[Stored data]

- - -

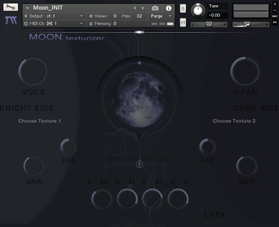Toggle the Solo S button
279x227 pixels.
(183, 9)
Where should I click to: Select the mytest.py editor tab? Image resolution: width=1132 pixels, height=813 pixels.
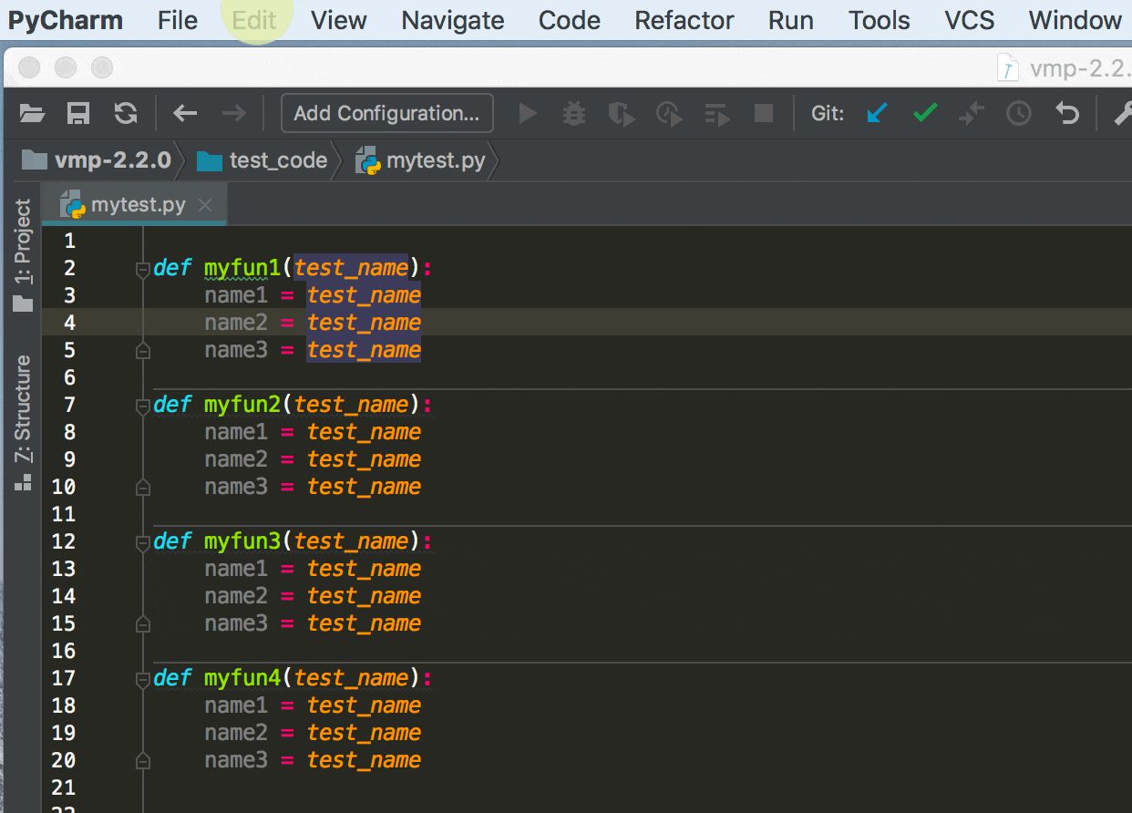point(137,205)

- - -

[Aim of the exercise]: Retype the lines starting with the one that holds "Where should I" and ending with the last line of the data above, both included; skip the pictures.

[Problem solution]:
Where should I click to: Select the mytest.py editor tab? Image resolution: width=1132 pixels, height=813 pixels.
point(137,205)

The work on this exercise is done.